> **The task**
In which lines of the data does the string "beside" appear? Copy every one.

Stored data
################
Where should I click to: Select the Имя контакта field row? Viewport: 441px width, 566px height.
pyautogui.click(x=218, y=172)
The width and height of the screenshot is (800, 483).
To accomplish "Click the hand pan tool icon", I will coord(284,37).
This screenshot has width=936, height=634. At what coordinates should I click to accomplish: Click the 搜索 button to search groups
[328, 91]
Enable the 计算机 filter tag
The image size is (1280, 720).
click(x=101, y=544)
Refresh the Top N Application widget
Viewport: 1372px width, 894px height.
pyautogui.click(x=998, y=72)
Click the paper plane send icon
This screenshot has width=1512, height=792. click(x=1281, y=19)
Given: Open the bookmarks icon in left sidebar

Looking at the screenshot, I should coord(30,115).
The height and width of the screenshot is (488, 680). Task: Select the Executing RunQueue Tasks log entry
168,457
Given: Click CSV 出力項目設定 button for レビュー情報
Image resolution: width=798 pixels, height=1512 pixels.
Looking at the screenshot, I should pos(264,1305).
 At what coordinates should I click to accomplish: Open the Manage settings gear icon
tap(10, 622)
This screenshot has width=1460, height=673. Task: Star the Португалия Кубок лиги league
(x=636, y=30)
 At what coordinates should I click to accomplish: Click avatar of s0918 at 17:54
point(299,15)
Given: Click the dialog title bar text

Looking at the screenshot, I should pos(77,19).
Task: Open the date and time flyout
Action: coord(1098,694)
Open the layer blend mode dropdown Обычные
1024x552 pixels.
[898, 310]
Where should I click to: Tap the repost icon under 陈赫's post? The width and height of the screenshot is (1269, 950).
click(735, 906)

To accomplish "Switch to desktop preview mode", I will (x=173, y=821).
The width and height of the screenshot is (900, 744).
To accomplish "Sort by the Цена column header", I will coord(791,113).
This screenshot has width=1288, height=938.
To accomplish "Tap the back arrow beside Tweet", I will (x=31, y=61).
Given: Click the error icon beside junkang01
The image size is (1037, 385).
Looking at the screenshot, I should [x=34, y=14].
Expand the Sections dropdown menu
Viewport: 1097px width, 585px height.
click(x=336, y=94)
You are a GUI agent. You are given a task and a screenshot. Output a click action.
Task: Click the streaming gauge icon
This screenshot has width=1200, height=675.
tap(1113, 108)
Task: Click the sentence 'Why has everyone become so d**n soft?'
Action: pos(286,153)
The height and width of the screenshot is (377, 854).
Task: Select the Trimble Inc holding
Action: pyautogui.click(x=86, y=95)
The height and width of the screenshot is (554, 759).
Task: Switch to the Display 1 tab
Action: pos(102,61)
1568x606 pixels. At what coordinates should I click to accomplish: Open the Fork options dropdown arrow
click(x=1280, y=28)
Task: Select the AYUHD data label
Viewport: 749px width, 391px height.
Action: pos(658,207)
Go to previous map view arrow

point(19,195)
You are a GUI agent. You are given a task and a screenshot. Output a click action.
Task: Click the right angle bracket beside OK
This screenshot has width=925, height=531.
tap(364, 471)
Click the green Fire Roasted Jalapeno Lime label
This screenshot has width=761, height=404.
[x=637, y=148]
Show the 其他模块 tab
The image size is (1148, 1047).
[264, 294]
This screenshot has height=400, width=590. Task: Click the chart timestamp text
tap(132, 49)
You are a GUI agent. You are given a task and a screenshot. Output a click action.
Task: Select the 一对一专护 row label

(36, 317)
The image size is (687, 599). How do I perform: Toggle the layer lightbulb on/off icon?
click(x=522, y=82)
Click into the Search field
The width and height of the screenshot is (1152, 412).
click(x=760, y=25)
################
> **Solution for this exercise**
To accomplish "Tap the back arrow beside Tweet", I will (x=31, y=61).
Given: Click the error icon beside junkang01
Task: Click the right angle bracket beside OK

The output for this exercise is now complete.